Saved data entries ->
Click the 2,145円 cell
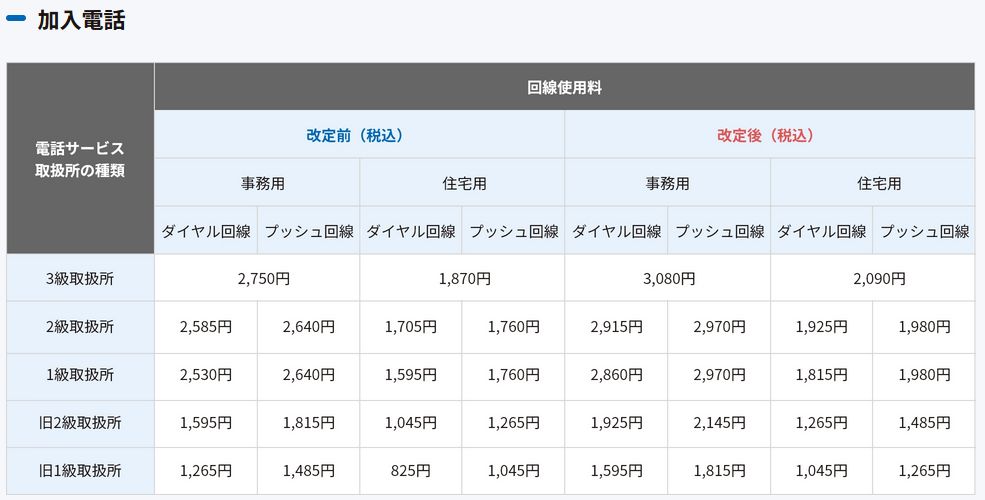The height and width of the screenshot is (500, 985). 719,423
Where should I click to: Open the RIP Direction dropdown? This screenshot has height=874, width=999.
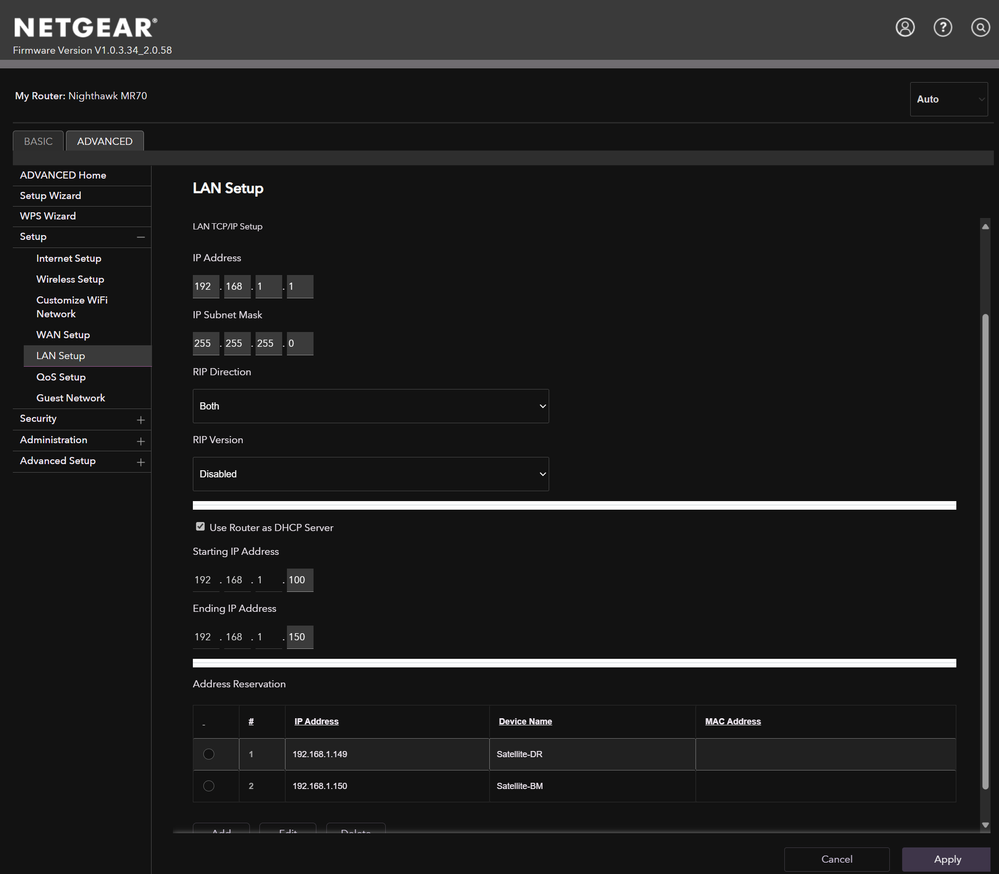coord(370,406)
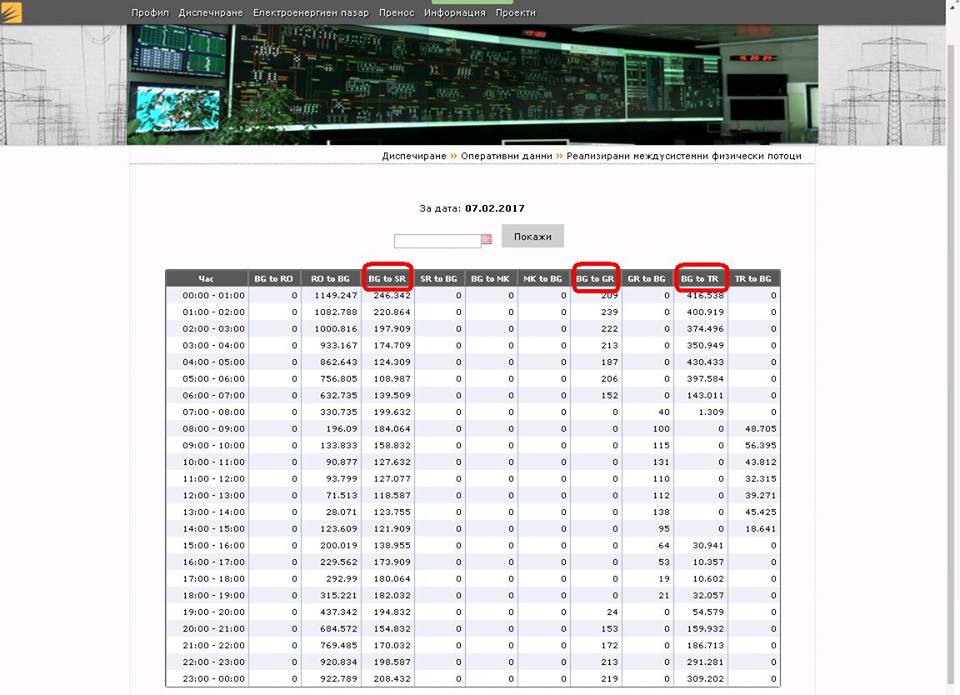Click the BG to GR column header
Image resolution: width=960 pixels, height=695 pixels.
pos(595,279)
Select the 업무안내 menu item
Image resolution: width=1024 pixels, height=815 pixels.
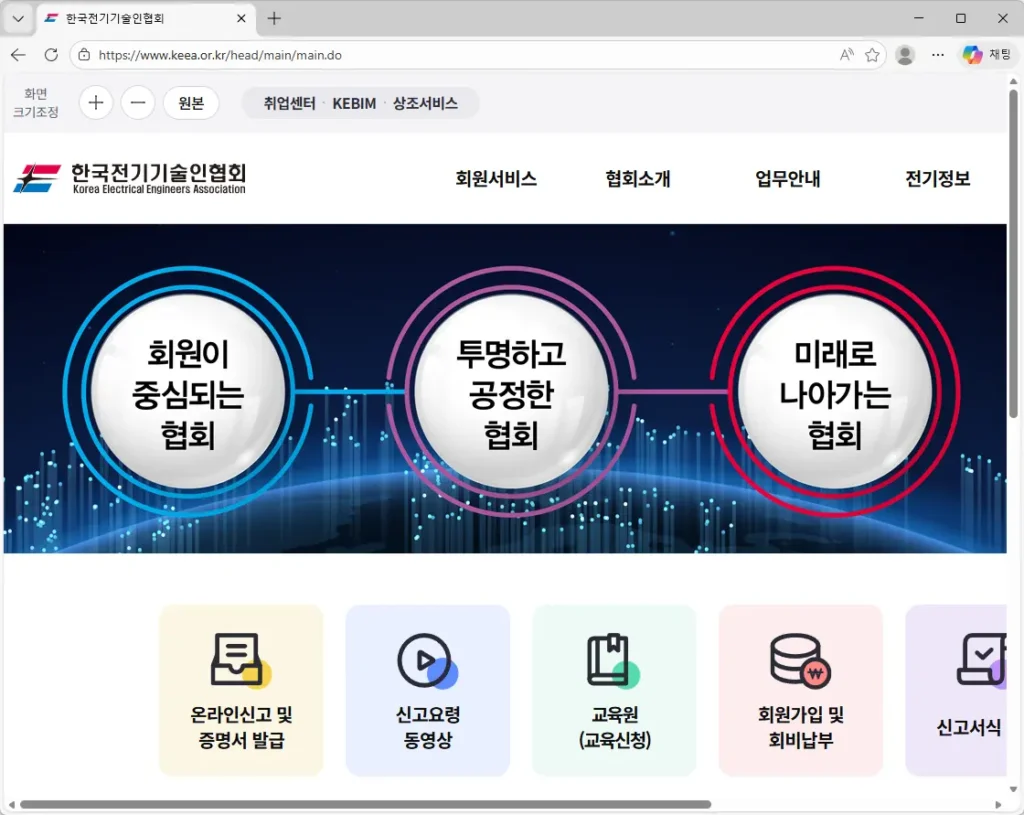(787, 180)
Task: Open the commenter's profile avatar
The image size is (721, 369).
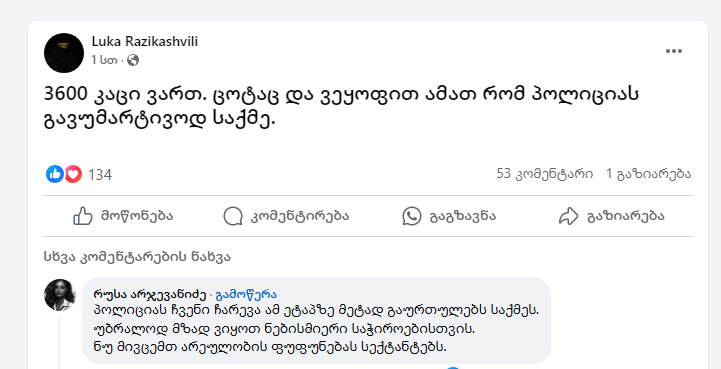Action: point(60,294)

Task details -> With images excluded, write the records above out again exactly.

Solution for this problem ->
Click the 2,145円 cell
The height and width of the screenshot is (500, 985). 719,423
Where should I click to: Open the RIP Direction dropdown? This screenshot has height=874, width=999.
coord(370,406)
Click the BG to GR column header
Image resolution: width=960 pixels, height=695 pixels.
pos(595,279)
Select the 업무안내 menu item
Image resolution: width=1024 pixels, height=815 pixels.
(787, 180)
Task: Open the commenter's profile avatar
The image size is (721, 369).
Action: point(60,294)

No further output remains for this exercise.